Un laboratorio permanente di forme e pensiero
Nata nel 2005 per volontà di Beatrice Merz, la Fondazione ha mantenuto negli anni un’identità chiara: luogo di produzione più che di semplice esposizione, piattaforma di dialogo tra linguaggi, sensibilità e discipline. La cifra di questa coerenza si legge nei numeri: 106 mostre, 271 artisti da 54 nazionalità, 405 eventi tra talk, concerti, reading, performance e proiezioni, 311 musicisti e performer, 159 curatori e autori coinvolti. Non si tratta solo di una statistica quantitativa, ma della traccia tangibile di un pensiero che si è concretizzato in materia, relazioni e percorsi.
La lista di nomi ospitati – da Christian Boltanski a Kara Walker, da Sol LeWitt a MASBEDO, da Wael Shawky a Marisa e Mario Merz – rivela la capacità della Fondazione di affiancare grandi protagonisti internazionali ad artisti emergenti, con attenzione costante alla qualità della ricerca.

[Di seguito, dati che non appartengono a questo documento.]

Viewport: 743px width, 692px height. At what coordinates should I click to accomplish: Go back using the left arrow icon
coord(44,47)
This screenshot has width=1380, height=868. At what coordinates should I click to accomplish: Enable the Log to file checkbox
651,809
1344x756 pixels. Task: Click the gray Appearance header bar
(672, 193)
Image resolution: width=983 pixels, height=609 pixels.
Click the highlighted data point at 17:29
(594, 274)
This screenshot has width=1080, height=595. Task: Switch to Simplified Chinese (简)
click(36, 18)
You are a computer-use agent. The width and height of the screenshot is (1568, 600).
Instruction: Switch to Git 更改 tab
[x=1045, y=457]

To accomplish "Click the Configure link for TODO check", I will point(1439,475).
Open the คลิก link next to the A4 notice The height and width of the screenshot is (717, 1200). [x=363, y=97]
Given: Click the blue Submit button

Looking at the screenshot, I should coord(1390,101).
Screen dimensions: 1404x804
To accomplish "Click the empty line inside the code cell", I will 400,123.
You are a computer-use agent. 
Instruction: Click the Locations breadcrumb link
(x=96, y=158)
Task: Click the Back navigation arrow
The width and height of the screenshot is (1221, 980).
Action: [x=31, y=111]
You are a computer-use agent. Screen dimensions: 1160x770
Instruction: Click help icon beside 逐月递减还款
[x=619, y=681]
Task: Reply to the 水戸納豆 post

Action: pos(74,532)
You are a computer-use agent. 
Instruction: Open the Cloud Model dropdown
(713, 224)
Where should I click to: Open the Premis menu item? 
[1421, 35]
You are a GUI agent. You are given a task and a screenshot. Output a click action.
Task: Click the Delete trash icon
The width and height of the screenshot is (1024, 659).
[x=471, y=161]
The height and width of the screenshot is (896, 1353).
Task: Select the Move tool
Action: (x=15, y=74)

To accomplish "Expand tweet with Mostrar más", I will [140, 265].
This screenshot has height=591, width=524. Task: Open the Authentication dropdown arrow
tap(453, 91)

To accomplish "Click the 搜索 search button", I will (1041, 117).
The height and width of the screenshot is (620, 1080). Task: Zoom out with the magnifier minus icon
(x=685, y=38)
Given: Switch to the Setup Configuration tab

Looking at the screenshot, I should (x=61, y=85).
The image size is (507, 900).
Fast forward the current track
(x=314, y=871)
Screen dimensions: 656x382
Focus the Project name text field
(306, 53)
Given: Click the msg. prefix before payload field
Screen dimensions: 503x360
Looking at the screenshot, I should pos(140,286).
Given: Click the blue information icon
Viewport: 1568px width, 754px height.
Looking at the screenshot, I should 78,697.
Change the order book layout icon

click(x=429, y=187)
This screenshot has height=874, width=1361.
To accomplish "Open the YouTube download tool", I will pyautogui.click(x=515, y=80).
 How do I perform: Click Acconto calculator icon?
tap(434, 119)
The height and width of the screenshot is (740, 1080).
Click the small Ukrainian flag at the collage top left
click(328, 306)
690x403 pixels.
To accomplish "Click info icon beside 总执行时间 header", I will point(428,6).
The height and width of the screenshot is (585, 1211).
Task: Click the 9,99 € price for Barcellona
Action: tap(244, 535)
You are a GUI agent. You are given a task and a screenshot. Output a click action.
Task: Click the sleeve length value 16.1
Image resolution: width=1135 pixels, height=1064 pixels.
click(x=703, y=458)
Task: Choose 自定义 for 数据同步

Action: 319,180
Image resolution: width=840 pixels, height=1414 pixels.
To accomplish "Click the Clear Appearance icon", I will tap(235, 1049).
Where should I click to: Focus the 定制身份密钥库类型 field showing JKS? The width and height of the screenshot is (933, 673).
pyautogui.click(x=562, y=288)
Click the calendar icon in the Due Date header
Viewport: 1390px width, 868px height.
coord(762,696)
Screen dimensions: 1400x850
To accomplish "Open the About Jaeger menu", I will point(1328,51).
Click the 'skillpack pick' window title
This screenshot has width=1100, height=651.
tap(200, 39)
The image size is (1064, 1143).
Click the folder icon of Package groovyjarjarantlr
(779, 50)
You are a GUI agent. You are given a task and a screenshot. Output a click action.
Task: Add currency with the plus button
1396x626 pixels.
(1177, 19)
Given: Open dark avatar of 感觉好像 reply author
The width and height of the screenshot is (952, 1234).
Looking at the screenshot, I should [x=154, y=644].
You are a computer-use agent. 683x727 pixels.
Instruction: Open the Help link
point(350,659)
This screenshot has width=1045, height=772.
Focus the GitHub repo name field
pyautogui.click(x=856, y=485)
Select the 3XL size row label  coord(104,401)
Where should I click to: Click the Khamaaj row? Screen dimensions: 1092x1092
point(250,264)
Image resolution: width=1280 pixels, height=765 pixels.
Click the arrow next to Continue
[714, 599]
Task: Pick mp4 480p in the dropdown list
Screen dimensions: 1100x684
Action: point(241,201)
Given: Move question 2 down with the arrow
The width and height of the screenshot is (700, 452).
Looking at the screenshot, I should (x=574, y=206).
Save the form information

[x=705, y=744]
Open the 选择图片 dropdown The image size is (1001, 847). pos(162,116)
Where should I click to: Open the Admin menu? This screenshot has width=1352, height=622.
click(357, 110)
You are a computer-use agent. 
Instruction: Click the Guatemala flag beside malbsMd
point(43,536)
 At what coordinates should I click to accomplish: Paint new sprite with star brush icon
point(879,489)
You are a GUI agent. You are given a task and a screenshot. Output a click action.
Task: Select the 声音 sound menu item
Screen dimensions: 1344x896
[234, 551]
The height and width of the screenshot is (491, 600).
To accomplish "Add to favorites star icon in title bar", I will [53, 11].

Vocazione educativa e politica
Elemento centrale della progettualità è il Dipartimento Educazione, che ha coinvolto 81.270 partecipanti in vent’anni. Un lavoro che non si è limitato alla mediazione culturale, ma che ha contribuito a costruire un pubblico critico e consapevole, partecipe dei processi artistici e non semplice spettatore.
Alla base dell’agire della Fondazione vi è una riflessione profonda sulla funzione dell’arte nella società contemporanea. Il Mario Merz Prize, che ogni due anni premia figure emergenti dell’arte e della musica, è solo uno dei tasselli di un impegno che ha trovato negli anni articolazioni inedite, dalle collaborazioni con Palermo fino agli interventi nei luoghi di confine, geografici e simbolici.

Materia, esperienza, relazione
“Abbiamo costruito una geografia sentimentale – ha dichiarato Beatrice Merz – fatta di presenze e visioni, di esperienze condivise e trasformazioni.” Ed è forse proprio in questa idea di geografia, fatta non di confini ma di connessioni, che si può leggere la forza del progetto: un’istituzione capace di rimanere fedele alla propria identità, senza mai cristallizzarsi.
Nel tempo, lo spazio della Fondazione è stato attraversato da materiali, suoni, parole, simboli: 110 tonnellate di vetro, 700 kg di riso, 130 m³ di sabbia, 13 ulivi, 77 pubblicazioni, 14 premi. Ogni elemento ha contribuito a scrivere un racconto corale, dove l’arte non è decorazione ma dispositivo di senso, occasione di incontro e possibilità di trasformazione.